Thomas John Jones (1874 – presumed dead) was a Welsh officer in the British Merchant Navy from 1893 to, at the least, 1913. Much of his naval career involved the foreign-going steamship, the SS Knight Errant, where he served as an officer.

== Biography ==

Thomas John Jones of Aberarth was born in 1874, near Aberaeron, Wales. In 1888, at the age of fourteen, Jones paid thirty pounds to enter the service of George Brown of Glasgow. He completed his indenture in 1893 and immediately found work as a seaman with the British Board of Trade.

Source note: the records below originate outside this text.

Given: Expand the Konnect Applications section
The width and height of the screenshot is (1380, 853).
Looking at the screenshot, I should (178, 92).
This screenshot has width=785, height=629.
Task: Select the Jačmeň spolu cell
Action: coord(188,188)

Over the next four years, 1893 – 1897, Jones served in numerous capacities aboard foreign-going ships including The Janet McNeil, The Highland Glen, and the SS Bendo. Pleased with his service, all three shipmasters wrote positive recommendations and unanimously agreed that Jones was an ideal candidate for Master. On 23 June 1897 he left his position as 3rd Officer of the S.S. Bendo to pursue the rank of Master. Indeed, later that year, on 25 August 1897, Jones received his Certificate of Competency as Master from the Board of Trade. From 1898-1901, he served as Captain of the Janet McNeil.

By 1902, Jones joined the crew of the SS Knight Errant as an officer, though his specific duties are unknown. It was on this ship that Jones’ spent the next decade of his nautical career. Jones’ and the SS Knight Errant, sailed the same fatal course of the , only one week later, and noted there "was not a vestige of ice or wreckage”.

== Notable works and personal items ==
During his time as a seafaring officer, Jones compiled a comprehensive logbook of voyages aboard the SS Knight Errant from 1909-1913. He detailed each route in nautical miles and compared variant routes in order to determine the most efficient course from multiple ports around the world. His notes contain information on various topics that include commentary on East Asian monsoons and hurricanes in the West Indies, on entering the Yangtze River, on how to accurately navigate sea currents, and on pilot signals in England.

While at sea, Jones referenced books such as “Rules of the Road” by Thomas Gray (surveyor), issues of the Nautical Magazine, and the Ship Captain’s Medical Guide, a publication sanctioned by the Board of Trade.